Work to complete: Go through the records line by line from the top and repeat each one exactly, ending with the line that contains "This screenshot has width=672, height=405.".

** Opening Excerpted data block **

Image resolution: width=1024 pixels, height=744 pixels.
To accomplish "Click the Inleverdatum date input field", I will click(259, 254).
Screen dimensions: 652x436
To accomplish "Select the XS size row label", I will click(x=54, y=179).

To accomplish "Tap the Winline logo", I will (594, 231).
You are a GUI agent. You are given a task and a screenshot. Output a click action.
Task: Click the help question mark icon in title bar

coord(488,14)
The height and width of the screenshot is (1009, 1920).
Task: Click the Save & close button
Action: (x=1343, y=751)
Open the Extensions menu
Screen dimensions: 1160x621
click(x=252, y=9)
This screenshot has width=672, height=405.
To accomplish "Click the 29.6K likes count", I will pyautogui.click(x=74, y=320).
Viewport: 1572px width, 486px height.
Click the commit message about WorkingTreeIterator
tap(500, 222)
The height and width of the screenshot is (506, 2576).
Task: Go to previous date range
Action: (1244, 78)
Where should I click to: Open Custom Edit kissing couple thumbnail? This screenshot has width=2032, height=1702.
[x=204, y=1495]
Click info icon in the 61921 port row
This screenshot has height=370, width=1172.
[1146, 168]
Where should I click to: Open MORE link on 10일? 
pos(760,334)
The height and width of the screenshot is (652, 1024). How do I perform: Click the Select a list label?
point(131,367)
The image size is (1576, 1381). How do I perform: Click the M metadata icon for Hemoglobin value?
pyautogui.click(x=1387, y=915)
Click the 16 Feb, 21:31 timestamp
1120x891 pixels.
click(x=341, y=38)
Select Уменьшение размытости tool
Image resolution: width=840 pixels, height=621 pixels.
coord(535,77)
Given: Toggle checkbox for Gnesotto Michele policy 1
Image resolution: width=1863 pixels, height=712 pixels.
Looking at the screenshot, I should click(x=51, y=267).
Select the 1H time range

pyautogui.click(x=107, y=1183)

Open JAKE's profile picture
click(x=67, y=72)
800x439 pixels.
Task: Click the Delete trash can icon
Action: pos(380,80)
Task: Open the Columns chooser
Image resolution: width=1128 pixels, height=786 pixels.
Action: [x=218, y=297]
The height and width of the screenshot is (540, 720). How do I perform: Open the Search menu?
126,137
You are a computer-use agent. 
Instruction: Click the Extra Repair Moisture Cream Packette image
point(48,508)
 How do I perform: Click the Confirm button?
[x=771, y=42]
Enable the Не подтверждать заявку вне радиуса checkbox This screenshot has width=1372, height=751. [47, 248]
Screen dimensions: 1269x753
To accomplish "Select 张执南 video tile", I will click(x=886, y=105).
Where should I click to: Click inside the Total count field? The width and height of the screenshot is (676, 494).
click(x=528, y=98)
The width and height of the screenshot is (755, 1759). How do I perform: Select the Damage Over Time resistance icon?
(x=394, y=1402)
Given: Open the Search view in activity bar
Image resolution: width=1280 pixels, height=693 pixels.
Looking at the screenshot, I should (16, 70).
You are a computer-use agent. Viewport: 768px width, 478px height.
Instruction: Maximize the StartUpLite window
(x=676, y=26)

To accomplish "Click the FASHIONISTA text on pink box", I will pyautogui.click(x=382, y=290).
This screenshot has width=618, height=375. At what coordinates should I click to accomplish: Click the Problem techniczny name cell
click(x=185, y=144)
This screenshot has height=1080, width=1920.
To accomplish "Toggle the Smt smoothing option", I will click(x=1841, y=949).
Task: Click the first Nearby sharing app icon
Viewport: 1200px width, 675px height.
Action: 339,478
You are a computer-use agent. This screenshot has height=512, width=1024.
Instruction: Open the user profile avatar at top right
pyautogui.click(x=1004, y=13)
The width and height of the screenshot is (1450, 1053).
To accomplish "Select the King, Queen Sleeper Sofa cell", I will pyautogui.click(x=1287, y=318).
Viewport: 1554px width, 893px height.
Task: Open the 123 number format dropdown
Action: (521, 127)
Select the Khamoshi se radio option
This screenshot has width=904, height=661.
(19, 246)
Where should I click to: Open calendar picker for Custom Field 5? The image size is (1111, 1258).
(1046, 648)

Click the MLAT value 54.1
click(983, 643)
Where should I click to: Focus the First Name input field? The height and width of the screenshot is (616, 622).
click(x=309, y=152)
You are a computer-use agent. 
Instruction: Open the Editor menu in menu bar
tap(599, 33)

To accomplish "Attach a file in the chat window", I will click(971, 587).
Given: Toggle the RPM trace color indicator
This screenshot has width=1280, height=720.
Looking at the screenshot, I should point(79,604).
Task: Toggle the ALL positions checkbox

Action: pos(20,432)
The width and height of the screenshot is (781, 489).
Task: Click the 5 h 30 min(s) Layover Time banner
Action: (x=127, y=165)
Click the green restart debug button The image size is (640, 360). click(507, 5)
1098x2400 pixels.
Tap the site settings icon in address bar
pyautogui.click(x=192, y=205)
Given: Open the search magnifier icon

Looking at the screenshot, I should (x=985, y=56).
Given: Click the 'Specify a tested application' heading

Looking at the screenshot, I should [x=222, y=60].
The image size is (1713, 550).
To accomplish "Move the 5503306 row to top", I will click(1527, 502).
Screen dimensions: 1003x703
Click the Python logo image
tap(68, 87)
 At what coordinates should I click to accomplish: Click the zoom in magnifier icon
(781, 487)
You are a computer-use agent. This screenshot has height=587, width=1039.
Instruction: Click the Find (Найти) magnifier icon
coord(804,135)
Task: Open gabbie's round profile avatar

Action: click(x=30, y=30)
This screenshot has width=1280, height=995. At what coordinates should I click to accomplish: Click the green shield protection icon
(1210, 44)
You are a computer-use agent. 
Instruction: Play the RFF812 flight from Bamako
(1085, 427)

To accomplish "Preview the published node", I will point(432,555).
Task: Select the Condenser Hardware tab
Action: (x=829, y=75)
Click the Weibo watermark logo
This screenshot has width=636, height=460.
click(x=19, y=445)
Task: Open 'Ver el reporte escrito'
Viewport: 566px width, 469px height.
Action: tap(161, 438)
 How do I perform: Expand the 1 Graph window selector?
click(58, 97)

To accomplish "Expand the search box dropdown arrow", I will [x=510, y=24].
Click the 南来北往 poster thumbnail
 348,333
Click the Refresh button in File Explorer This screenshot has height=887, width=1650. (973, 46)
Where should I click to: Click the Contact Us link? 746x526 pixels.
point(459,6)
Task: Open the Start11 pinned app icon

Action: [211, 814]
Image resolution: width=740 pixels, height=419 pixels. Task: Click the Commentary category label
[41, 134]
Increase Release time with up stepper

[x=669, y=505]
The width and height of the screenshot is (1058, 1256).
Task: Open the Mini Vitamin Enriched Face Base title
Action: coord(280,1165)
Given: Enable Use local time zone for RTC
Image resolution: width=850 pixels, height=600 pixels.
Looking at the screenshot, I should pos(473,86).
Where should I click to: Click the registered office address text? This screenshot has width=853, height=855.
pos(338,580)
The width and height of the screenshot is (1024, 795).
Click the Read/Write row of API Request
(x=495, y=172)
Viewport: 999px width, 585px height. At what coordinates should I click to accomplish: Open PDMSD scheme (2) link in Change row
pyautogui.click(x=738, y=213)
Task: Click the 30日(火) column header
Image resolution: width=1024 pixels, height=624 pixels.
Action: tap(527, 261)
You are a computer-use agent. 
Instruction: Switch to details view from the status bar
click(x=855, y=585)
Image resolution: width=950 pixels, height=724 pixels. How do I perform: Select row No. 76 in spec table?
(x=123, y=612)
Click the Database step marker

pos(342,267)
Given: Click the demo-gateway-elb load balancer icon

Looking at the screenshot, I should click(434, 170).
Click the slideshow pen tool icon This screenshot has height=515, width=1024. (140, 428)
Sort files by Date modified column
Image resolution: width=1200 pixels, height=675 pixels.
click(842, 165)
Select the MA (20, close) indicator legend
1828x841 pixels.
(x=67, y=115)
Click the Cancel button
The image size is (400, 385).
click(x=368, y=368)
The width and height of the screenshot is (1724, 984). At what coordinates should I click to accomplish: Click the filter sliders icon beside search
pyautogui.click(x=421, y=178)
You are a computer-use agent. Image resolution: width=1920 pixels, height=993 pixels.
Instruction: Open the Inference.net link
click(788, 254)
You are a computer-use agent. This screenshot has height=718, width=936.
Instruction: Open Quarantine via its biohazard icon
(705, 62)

** Closing Excerpted data block **

Response:
Image resolution: width=1024 pixels, height=744 pixels.
To accomplish "Click the Inleverdatum date input field", I will click(259, 254).
Screen dimensions: 652x436
To accomplish "Select the XS size row label", I will click(x=54, y=179).

To accomplish "Tap the Winline logo", I will (594, 231).
You are a GUI agent. You are given a task and a screenshot. Output a click action.
Task: Click the help question mark icon in title bar

coord(488,14)
The height and width of the screenshot is (1009, 1920).
Task: Click the Save & close button
Action: (x=1343, y=751)
Open the Extensions menu
Screen dimensions: 1160x621
click(x=252, y=9)
This screenshot has width=672, height=405.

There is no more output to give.